**EXERCISE PROMPT:**
Pull out each line in the items below that contains the string "dropdown". Letter case must match.

───── DATA LISTING

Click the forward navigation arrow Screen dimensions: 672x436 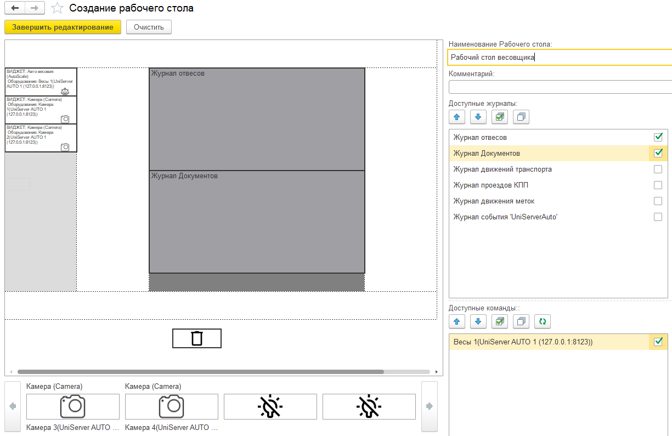[x=35, y=8]
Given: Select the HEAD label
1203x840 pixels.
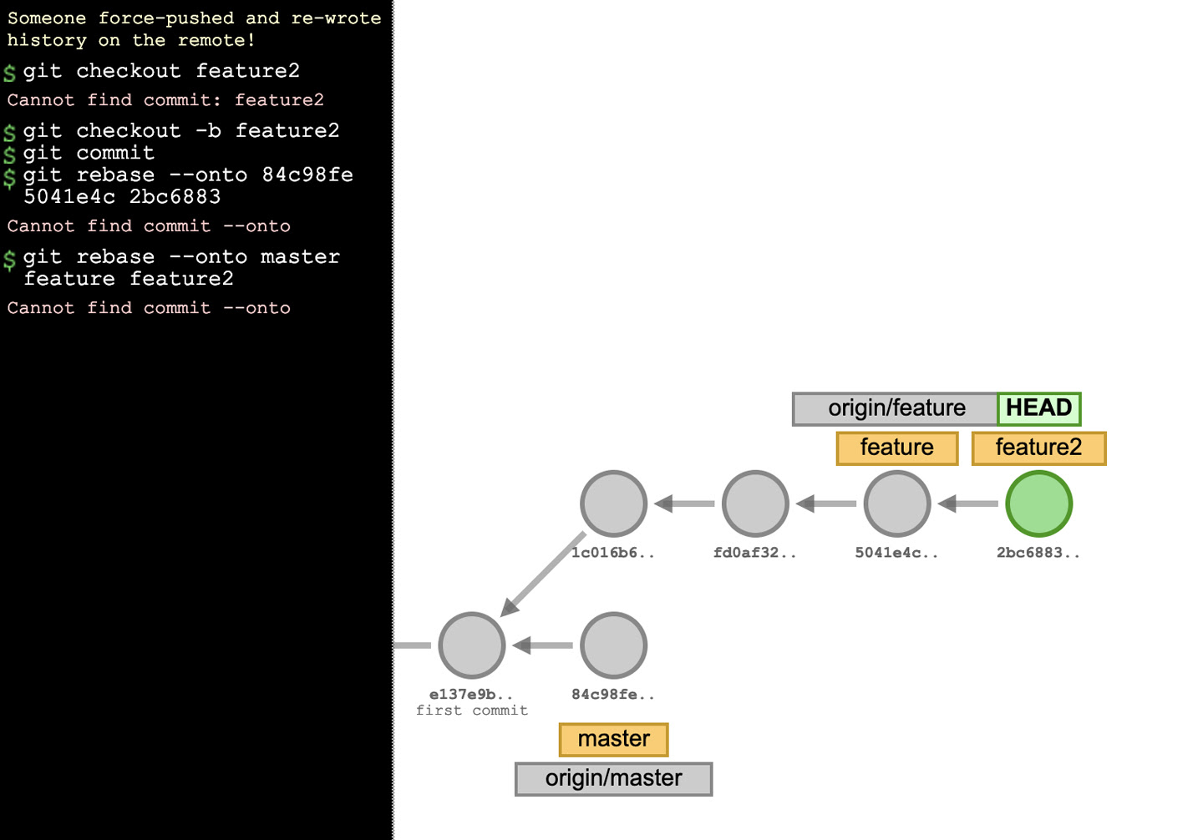Looking at the screenshot, I should (x=1038, y=408).
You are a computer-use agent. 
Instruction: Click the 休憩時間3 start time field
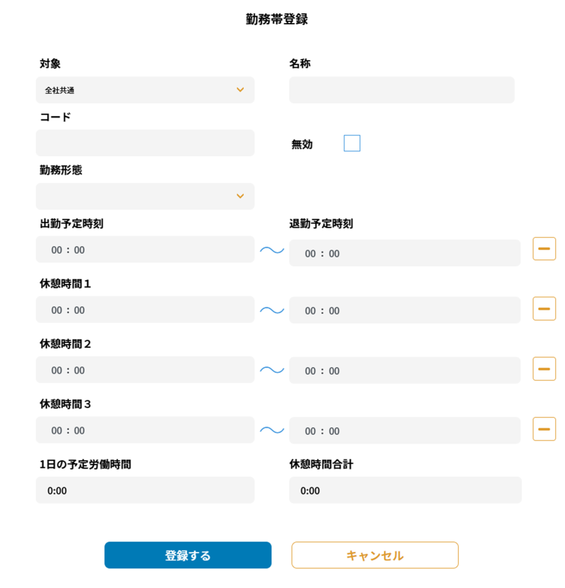coord(145,430)
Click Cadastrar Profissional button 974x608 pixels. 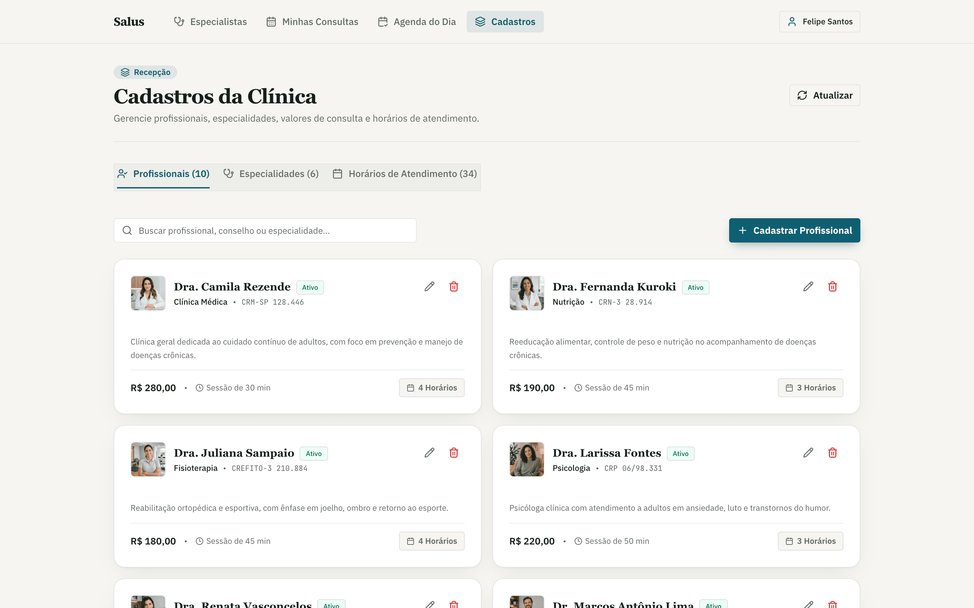[x=794, y=230]
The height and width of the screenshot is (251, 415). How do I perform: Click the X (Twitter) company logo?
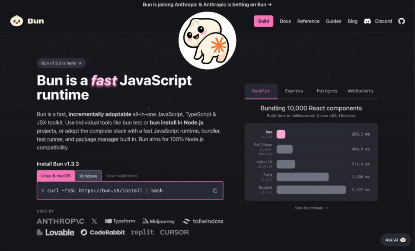pyautogui.click(x=94, y=221)
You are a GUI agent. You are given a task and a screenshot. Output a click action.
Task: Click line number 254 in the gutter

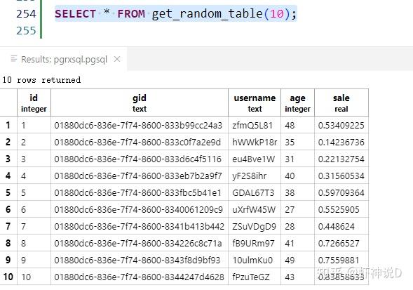(26, 14)
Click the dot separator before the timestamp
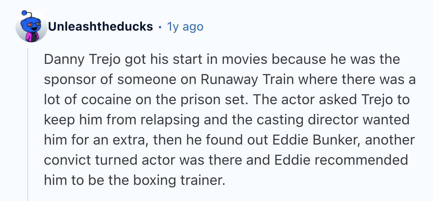The width and height of the screenshot is (433, 201). (x=160, y=27)
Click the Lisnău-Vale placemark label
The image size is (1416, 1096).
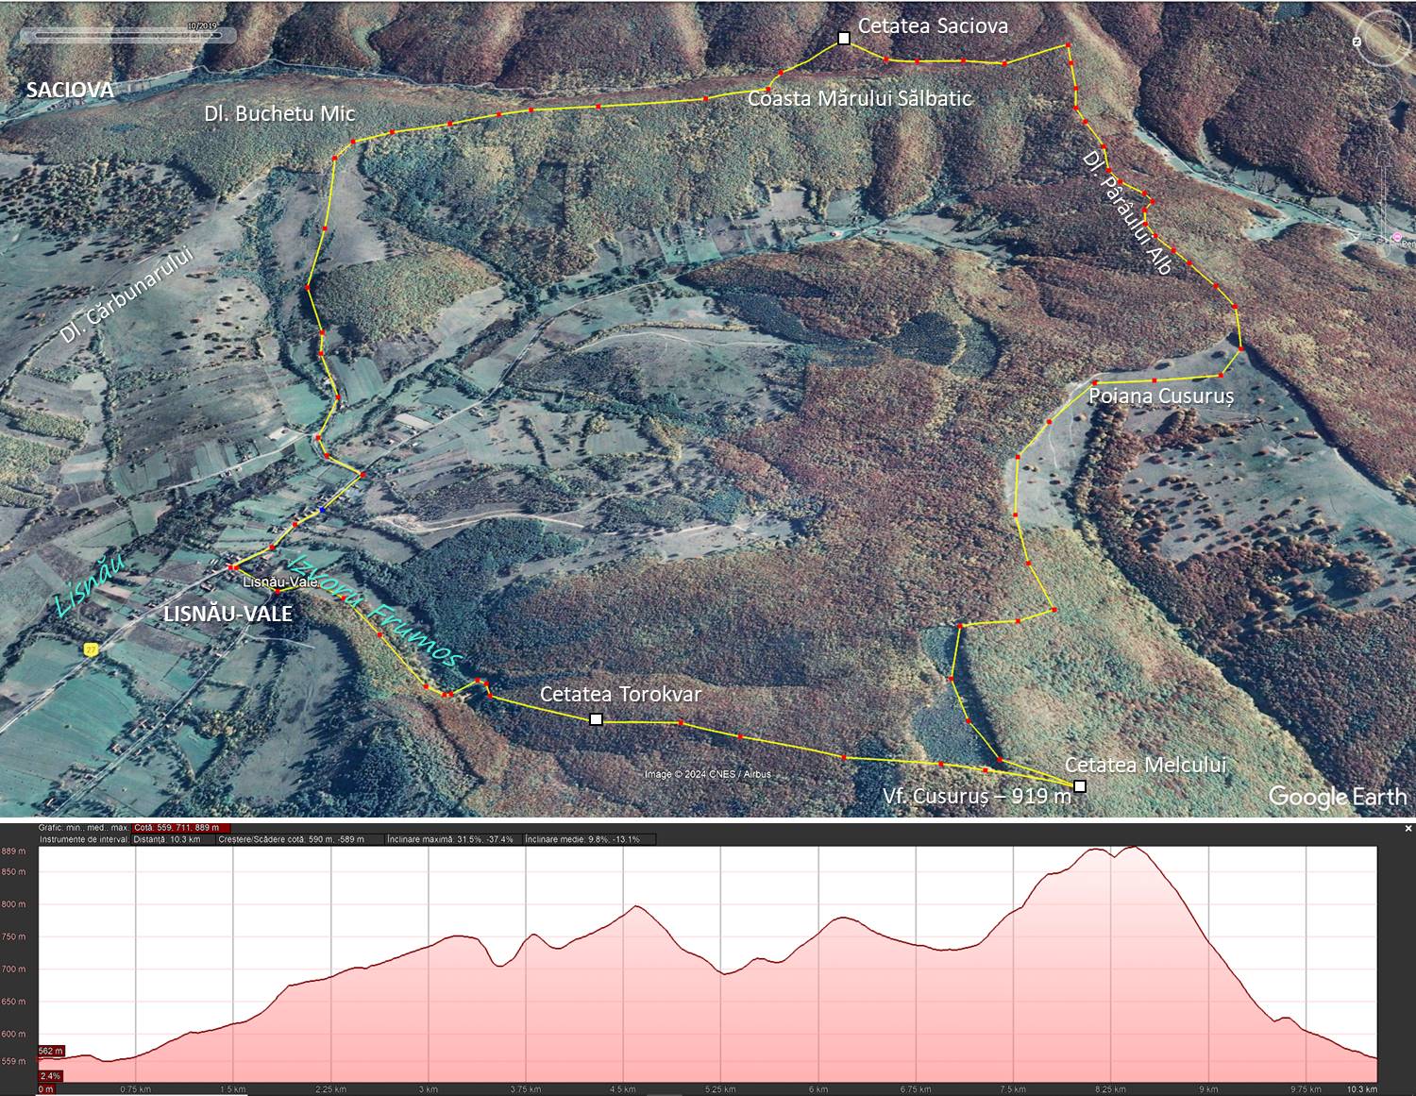pyautogui.click(x=280, y=582)
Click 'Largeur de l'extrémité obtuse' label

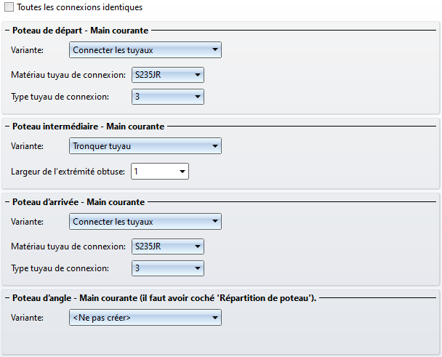(68, 172)
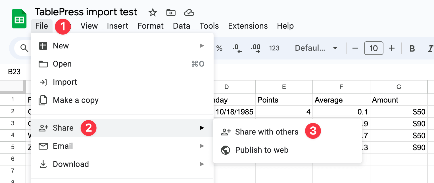Screen dimensions: 434x183
Task: Open the 123 number format options
Action: pyautogui.click(x=274, y=48)
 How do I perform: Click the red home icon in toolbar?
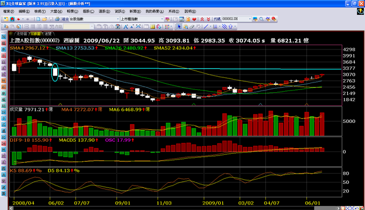(12, 19)
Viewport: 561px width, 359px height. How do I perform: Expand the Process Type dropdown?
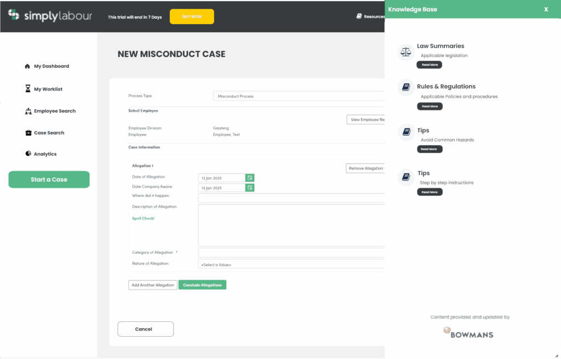coord(299,96)
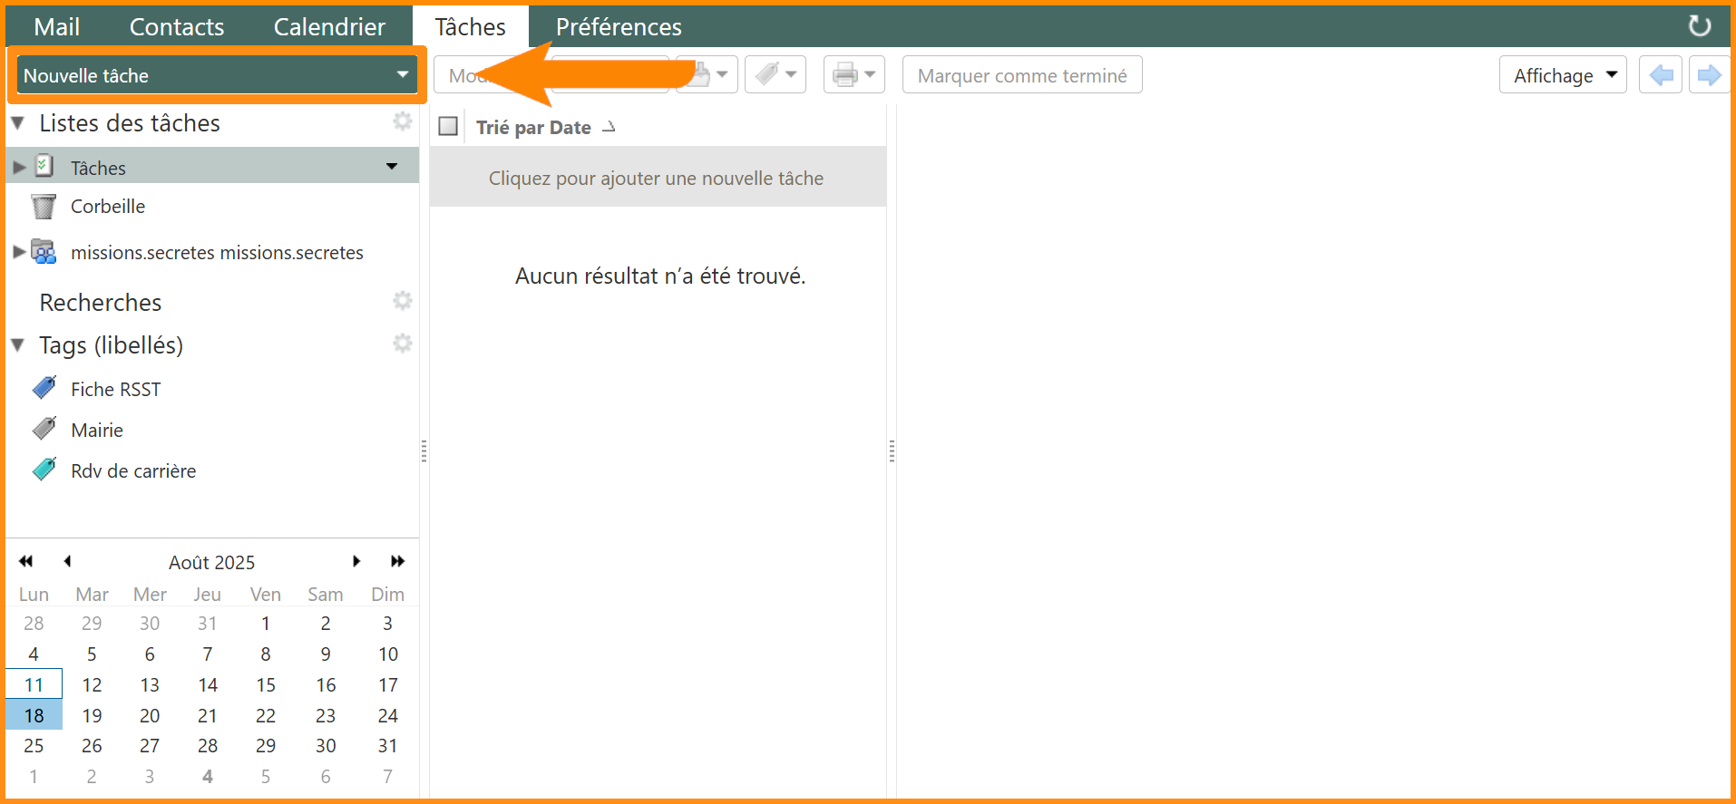1736x804 pixels.
Task: Expand the missions.secretes shared folder
Action: (x=19, y=252)
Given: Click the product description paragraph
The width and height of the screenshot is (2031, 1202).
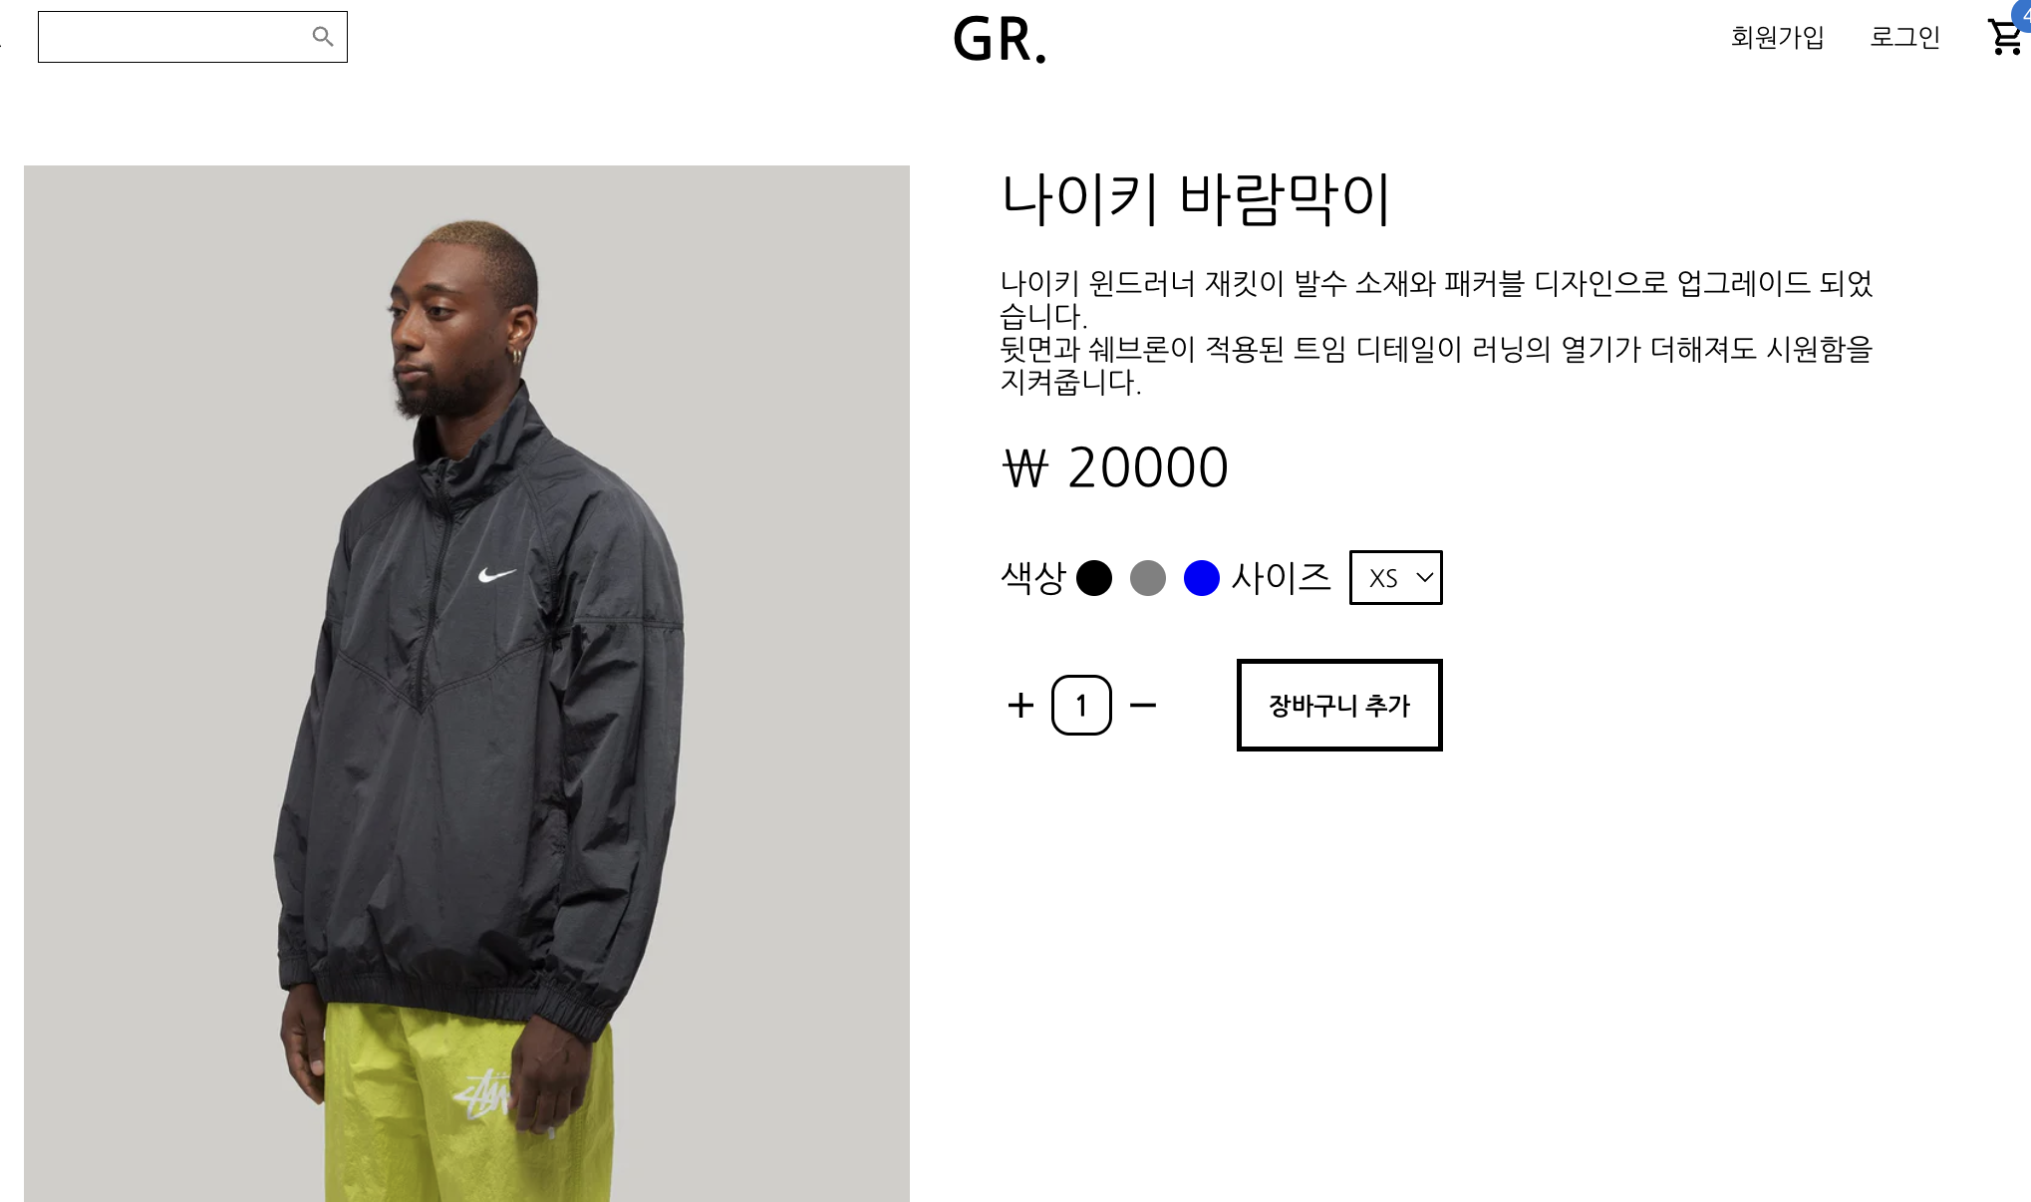Looking at the screenshot, I should [1436, 332].
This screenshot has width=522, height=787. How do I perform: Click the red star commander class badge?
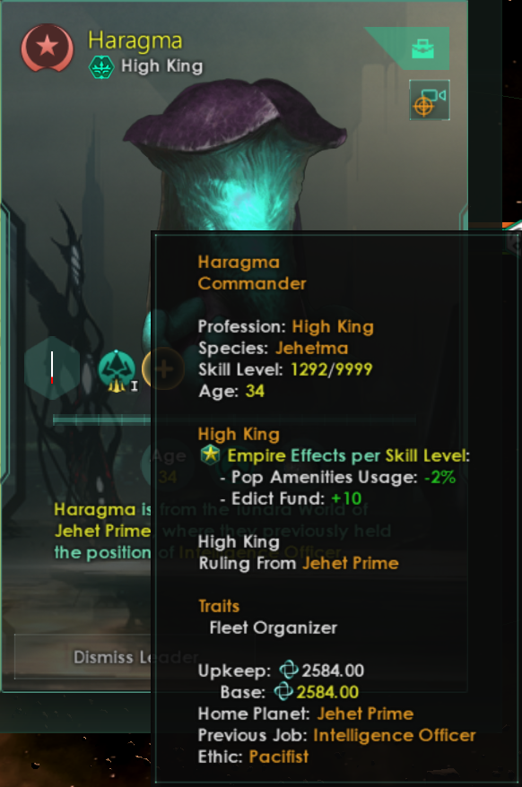point(48,49)
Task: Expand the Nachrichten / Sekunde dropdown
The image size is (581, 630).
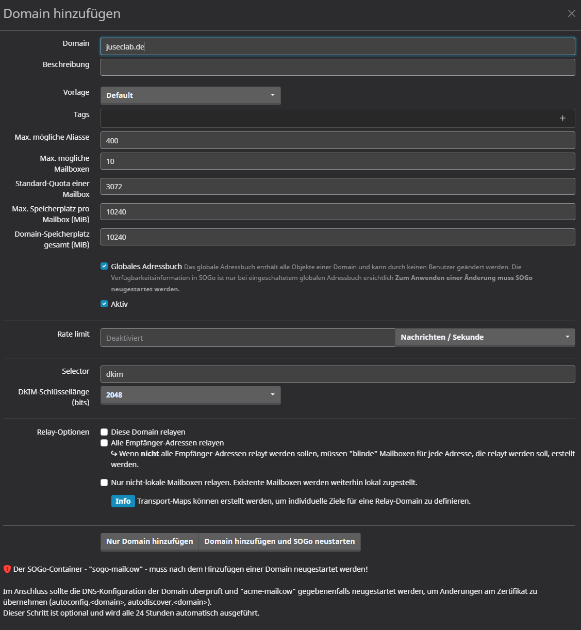Action: point(485,337)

──────────

**TASK ANSWER:**
Viewport: 561px width, 359px height. How do I perform: Expand the Process Type dropdown?
Task: Expand the Nachrichten / Sekunde dropdown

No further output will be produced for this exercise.